**Set problem:** Rewrite each line of the material below as an item in a numbered list, skipping any blank lines. Leave the pictures out of your answer.

#### Dataset

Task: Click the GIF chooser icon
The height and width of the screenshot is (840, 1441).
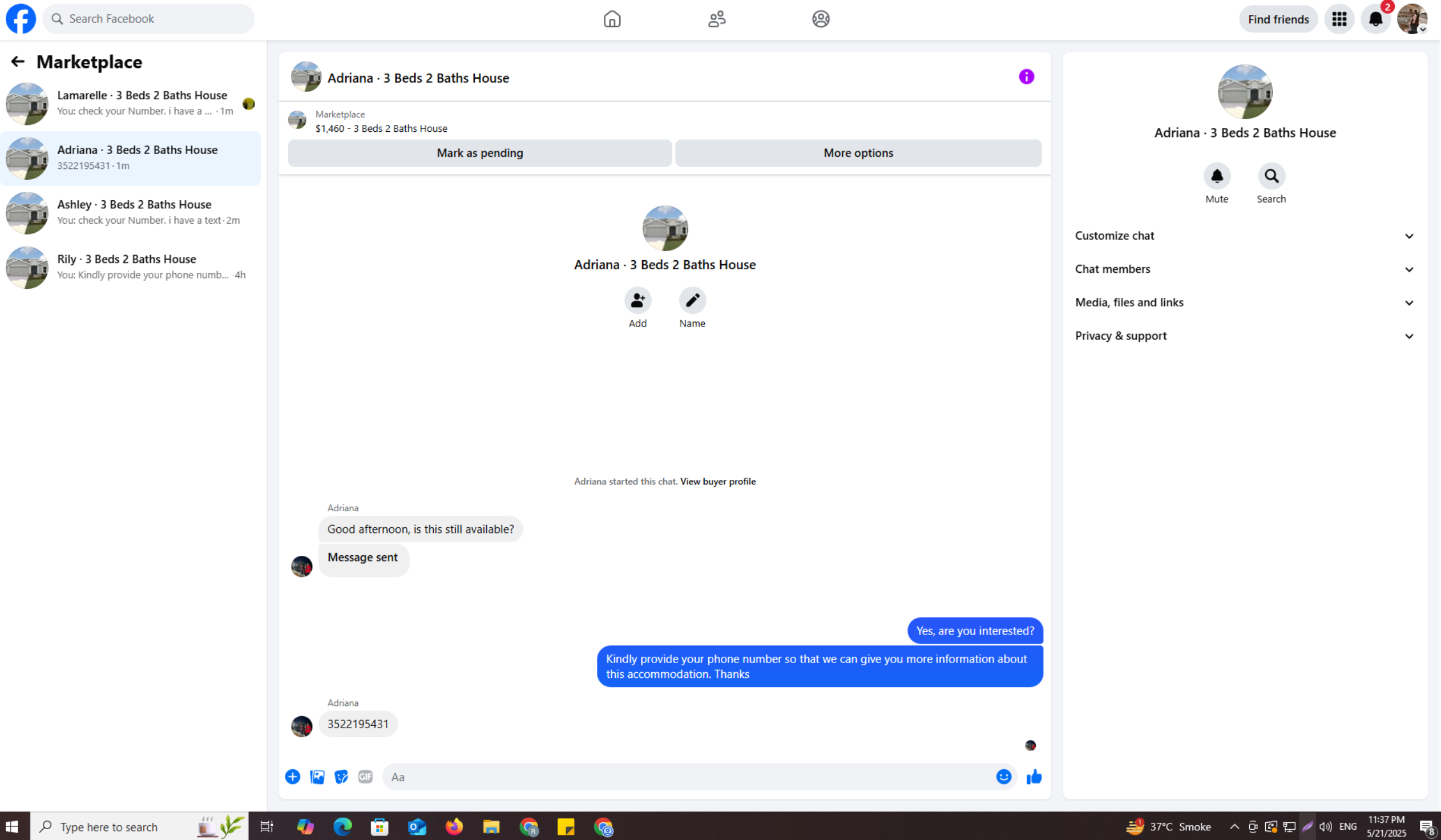Action: tap(365, 777)
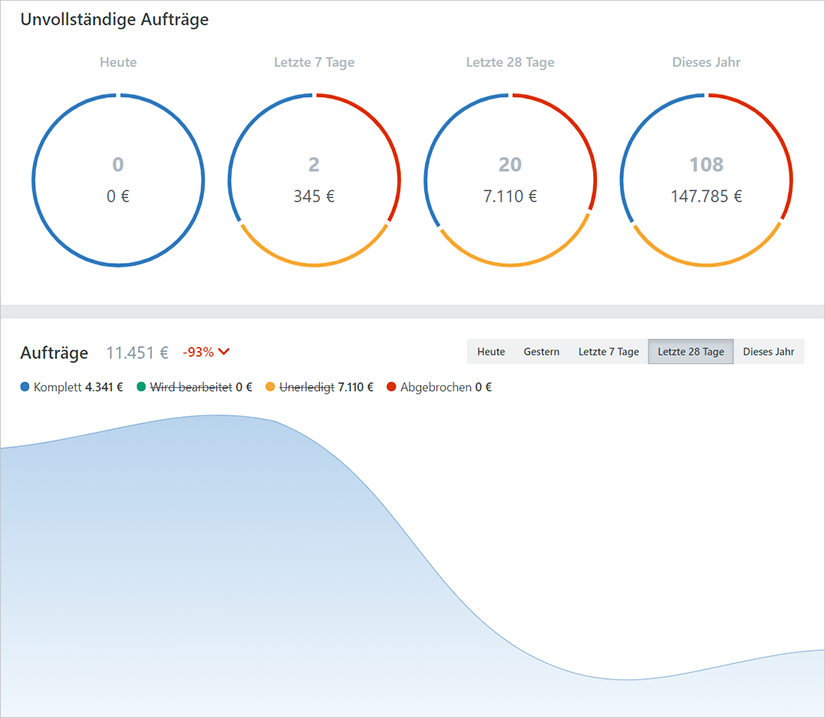This screenshot has height=718, width=825.
Task: Select the Heute filter button
Action: tap(491, 351)
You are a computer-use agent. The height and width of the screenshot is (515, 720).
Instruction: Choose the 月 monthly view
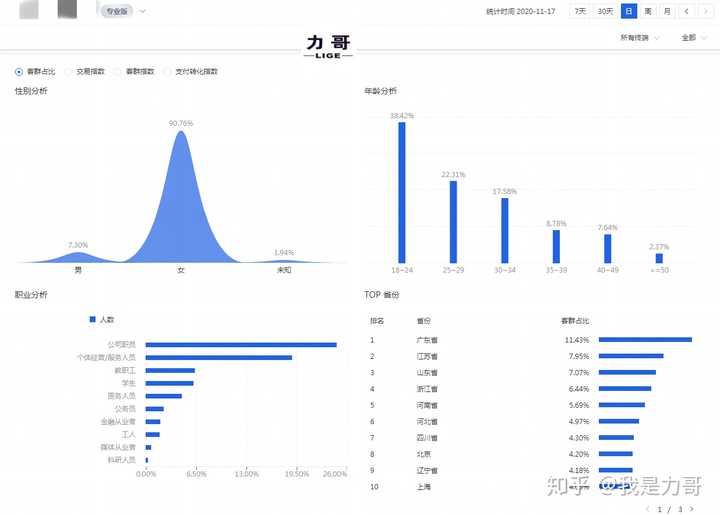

########

**Solution for this problem:**
1. Task: Click the GIF chooser icon
2. The height and width of the screenshot is (840, 1441).
3. Action: tap(365, 777)
4. This screenshot has height=718, width=825.
5. Task: Select the Heute filter button
6. Action: tap(491, 351)
7. You are a computer-use agent. The height and width of the screenshot is (515, 720).
8. Instruction: Choose the 月 monthly view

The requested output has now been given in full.